Translated nucleotide BLAST

Description

This tool runs a nucleotide BLAST search against a protein sequence database (blastx) using the NCBI BLAST server. The query sequence file can contain up to 10 sequences.

Parameters

  • Database This option selects the target protein database in the NCBI BLAST server. The available databases are: NCBI non-redundant proteins, PDB, UniProt/Swiss, RefSeq reference proteins, Patented protein sequences, Metagenomic proteins, Transkriptome Shotgun Assembly proteins. By default, SwissProt is used as the target database.
  • Expectation threshold for saving hits E-value specifies the statistical significance threshold for reporting matches against database sequences. The default value 10 means that 10 such matches are expected to be found merely by chance. Lower thresholds are more stringent, leading to fewer chance matches being reported.
  • Genetic code. Genetic code to use to translate the query into protein sequence. In addition to the standard genetic code you choose one of the mitochondrial or other non-standard genetic codes to be used
  • Word size The length of the seed that initiates an alignment. BLAST works by finding word-matches between the query and database sequences. One may think of this process as finding hot-spots that BLAST can then use to initiate extensions that might eventually lead to full-blown alignments. For BLASTP searches non-exact word matches are taken into account based upon the similarity between words. The amount of similarity can be varied so one normally uses just the word-sizes 2 and 3 for these searches.
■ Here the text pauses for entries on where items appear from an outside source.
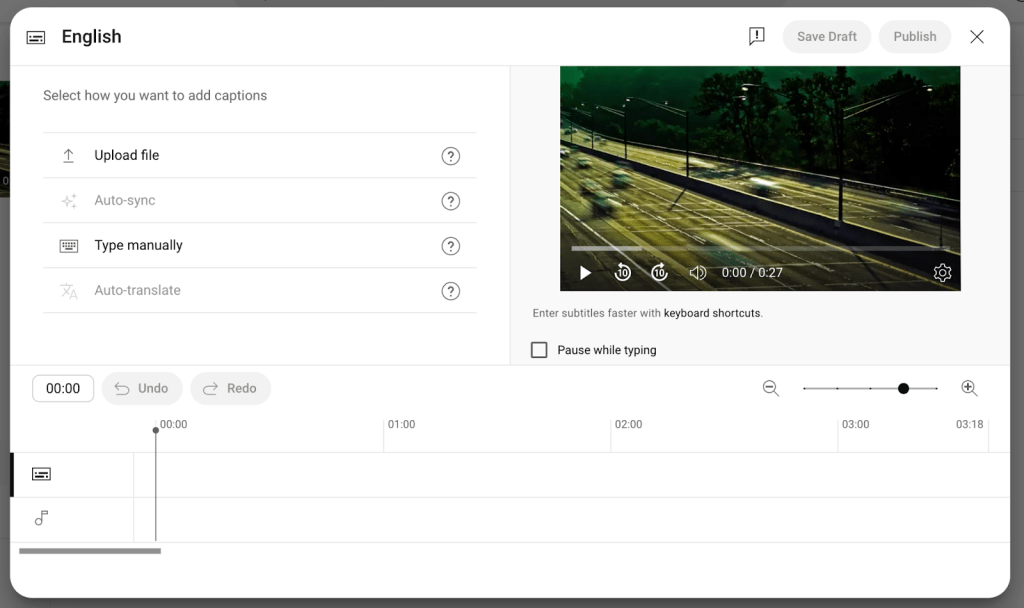Viewport: 1024px width, 608px height.
Task: Click the Undo button
Action: (x=141, y=388)
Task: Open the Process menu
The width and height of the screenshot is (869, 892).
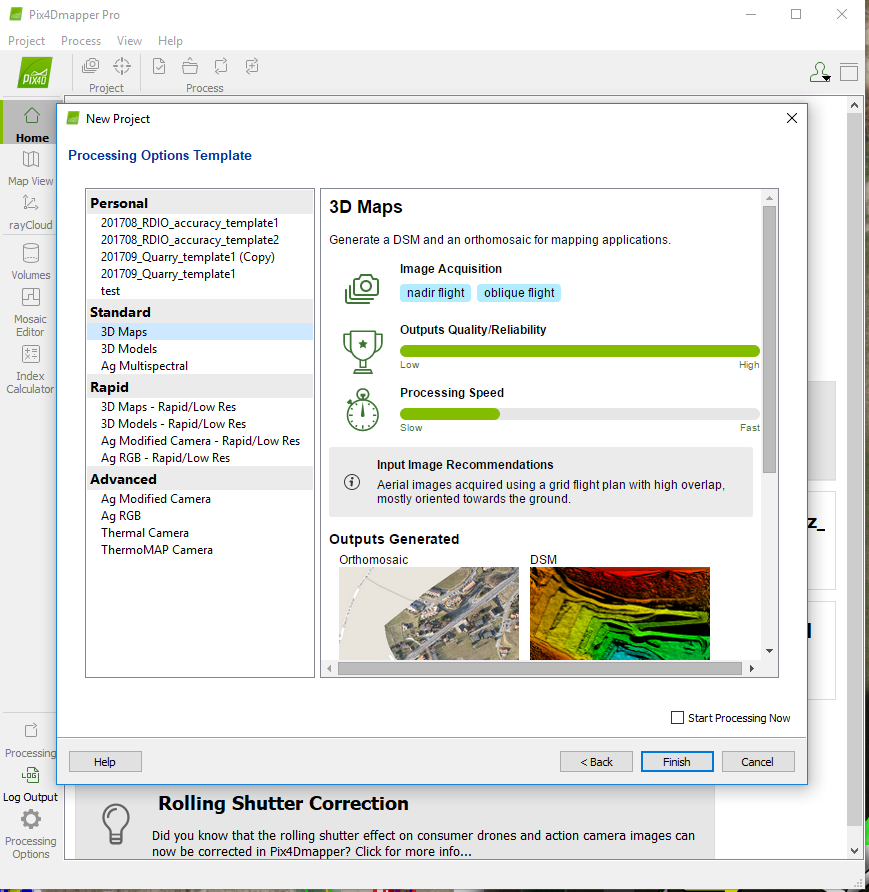Action: pos(80,41)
  • Maximun number of hits to collect per sequence This parameter limits the number of hit sequences reported for one query sequence. By default up to 100 hits are reported, but if you wish to collect all the hits, and not just the best ones you should in many cases increase this value significantly.
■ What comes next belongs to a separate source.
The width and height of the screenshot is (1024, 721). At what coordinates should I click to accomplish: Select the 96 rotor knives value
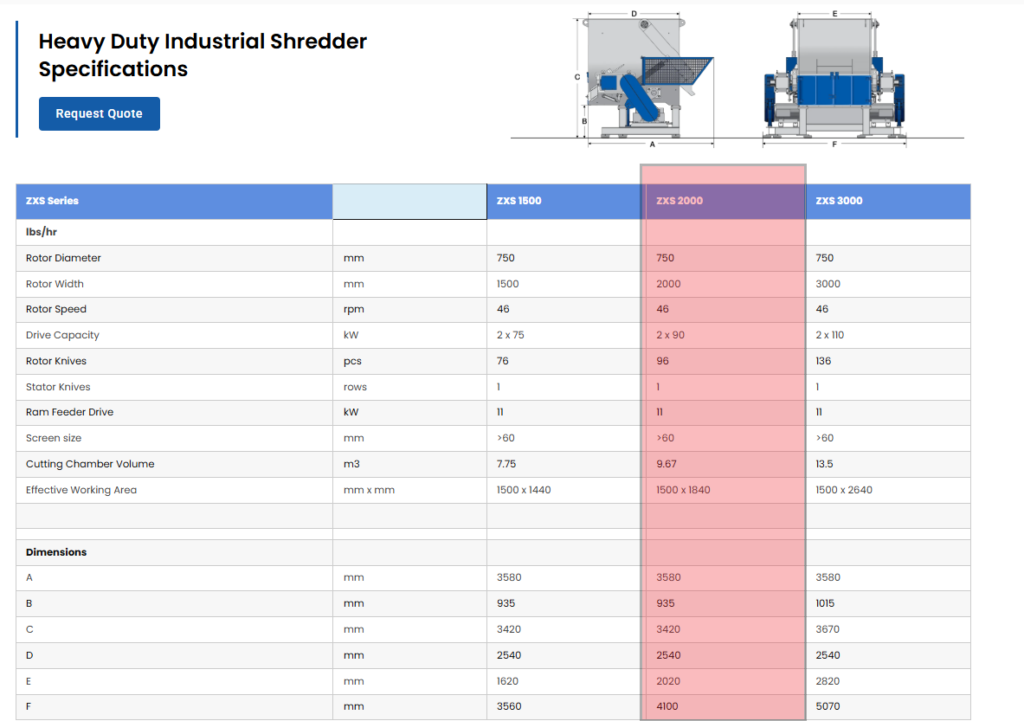[662, 361]
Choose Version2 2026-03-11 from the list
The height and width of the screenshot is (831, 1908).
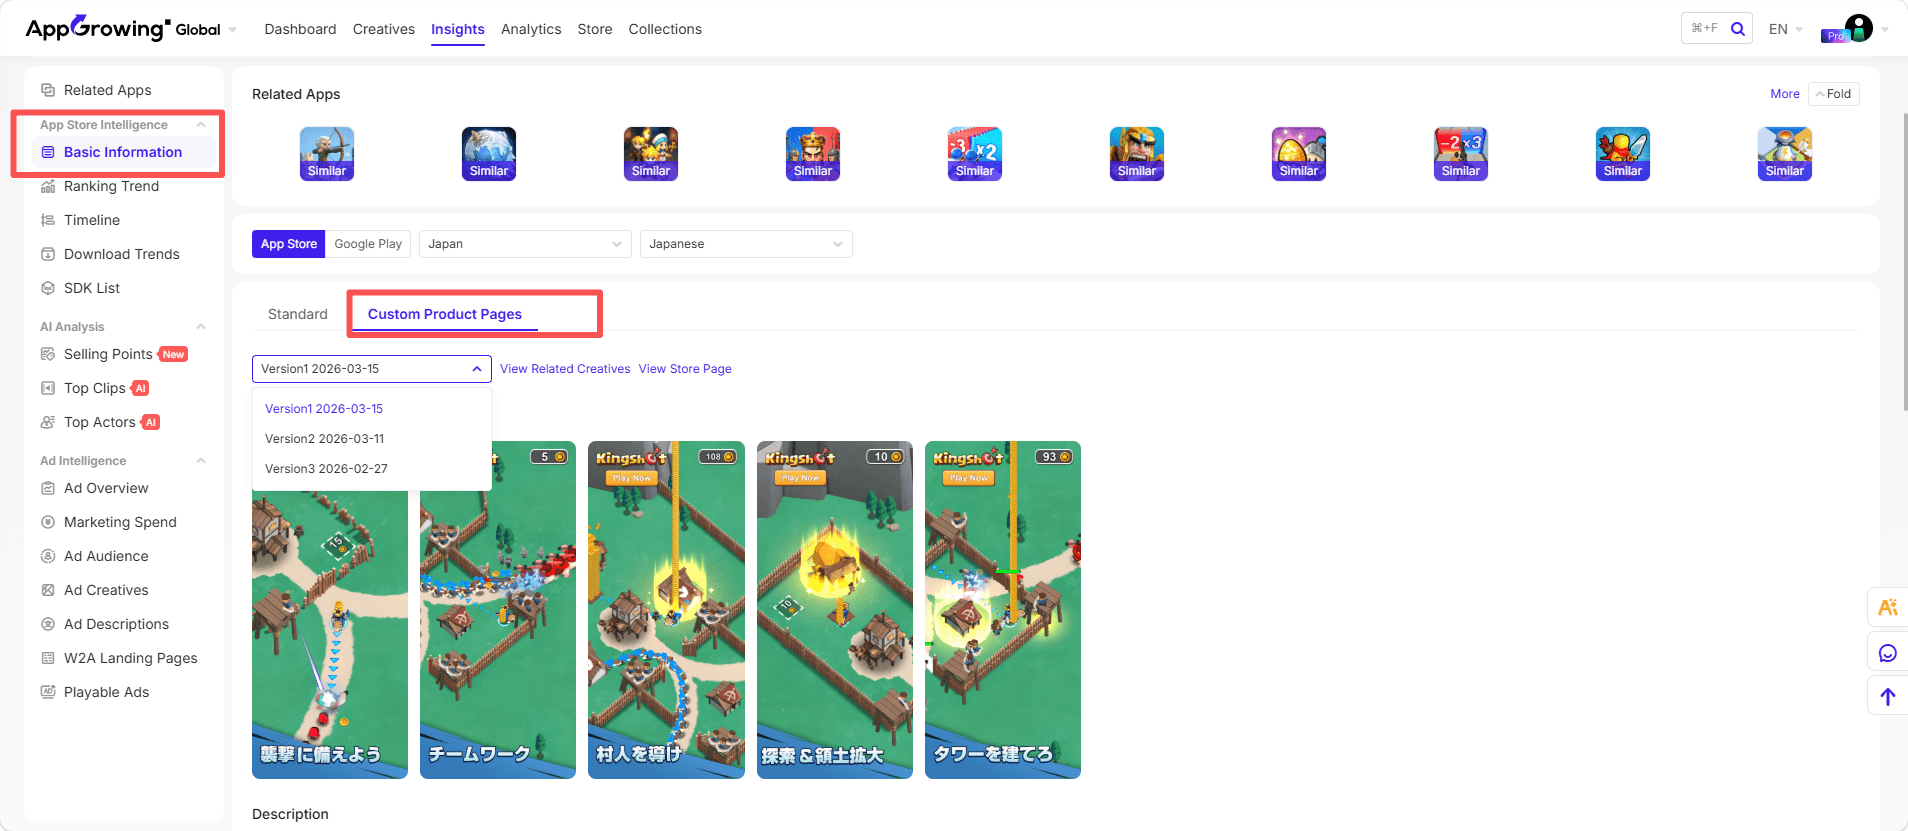[x=324, y=439]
  • Output format type The BLAST results can be presented in many different formats. The classical BLAST report is not optimal for big data query sets or in the cases where the results will be analyzed with other tools. In addition to the text based BLAST reports, the results can be presented as table or XML file. You can also produce a fasta formatted sequence file containing the matching hit sequence regions or a list of hit sequence names.
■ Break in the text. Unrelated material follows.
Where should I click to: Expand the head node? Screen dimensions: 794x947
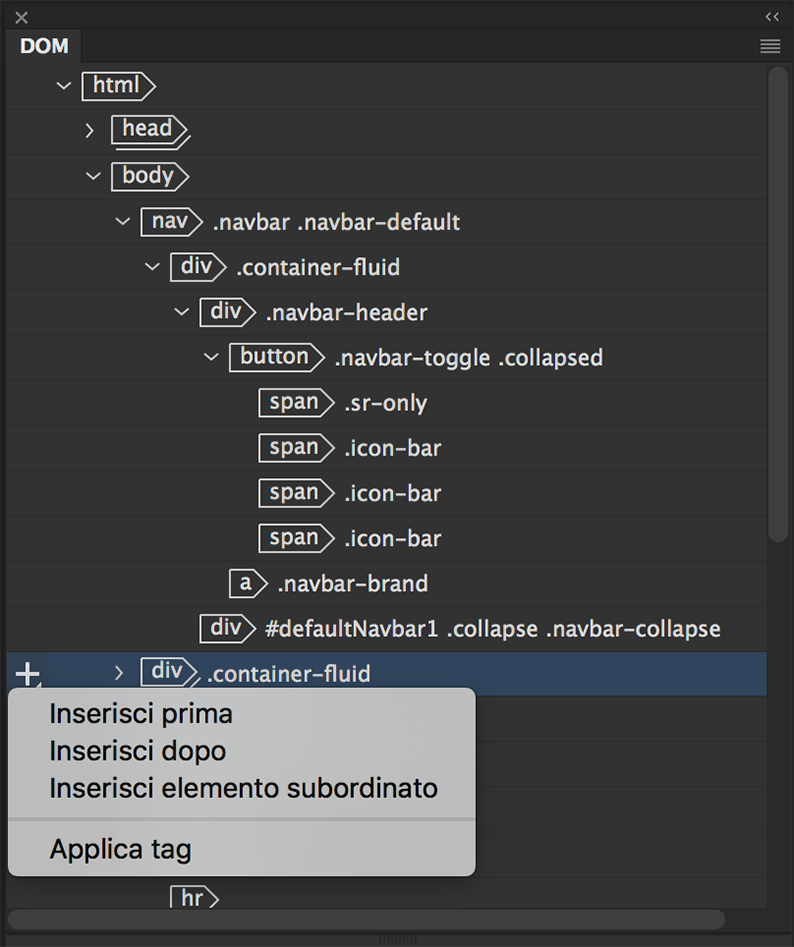tap(90, 130)
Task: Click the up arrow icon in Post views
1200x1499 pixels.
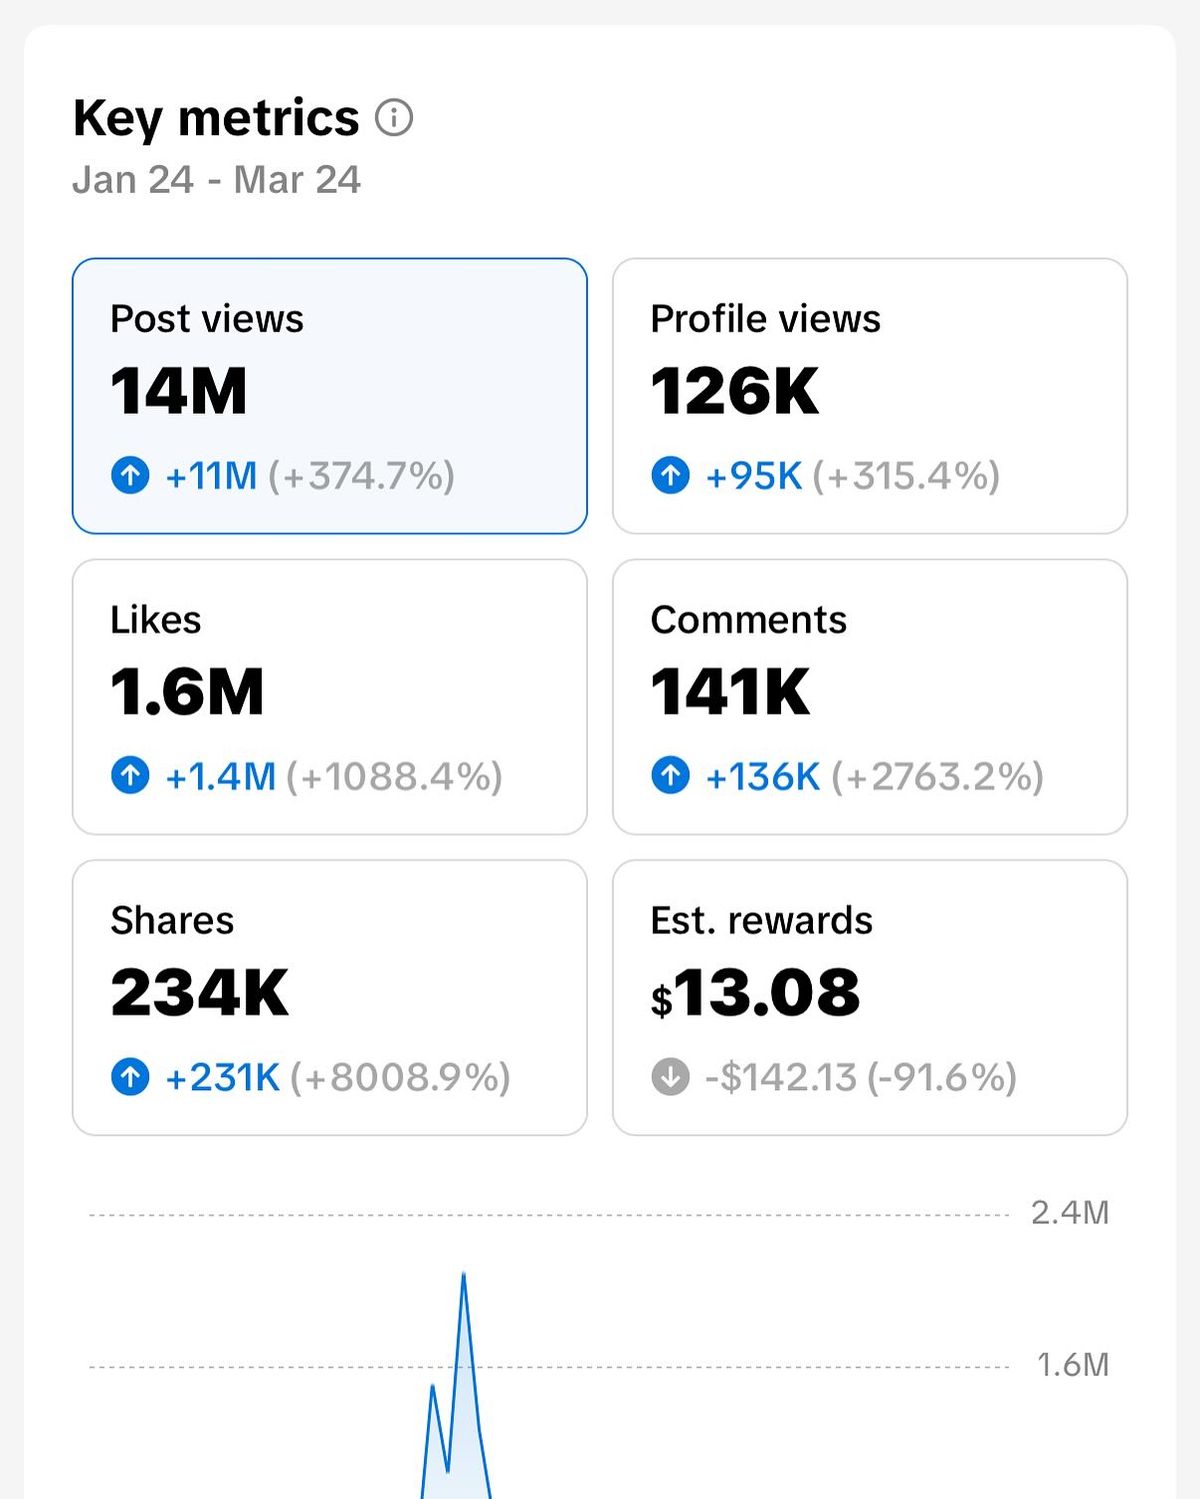Action: point(130,475)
  • Filter low complexity regions Use SEG program for filtering low complexity regions in the query sequence.
  • Entrez query to limit search You can use Entrez query syntax to search a subset of the selected BLAST database. This can be helpful to limit searches to molecule types, sequence lengths or to exclude organisms.
  • Location on the query sequence Location of the search region in the query sequence, for example: 23-66.
  • Matrix"b> Weight matrix assigns a score for aligning pairs of residues, and determines overall alignment score. Experimentation has shown that the BLOSUM62 matrix is among the best for detecting most weak protein similarities. For particularly long and weak alignments, the BLOSUM45 matrix may prove superior. For proteins, shorter than 85 residues, the BLOSUM80 matrix may provide better hits"
  • Gap opening penalty Cost to open a gap. Integer value from 6 to 25. The default value of this parameter depends on the selected scoring matrix. Note that if you assign this value, you must define also the gap extension penalty
  • Gap extension penalty Gap extension penalty. Integer value from 1 to 3.The default value of this parameter depends on the selected scoring matrix. Note that if you assign this value, you must define also the gap opening penalty
  • Output a log file Collect a log file for the BLAST run.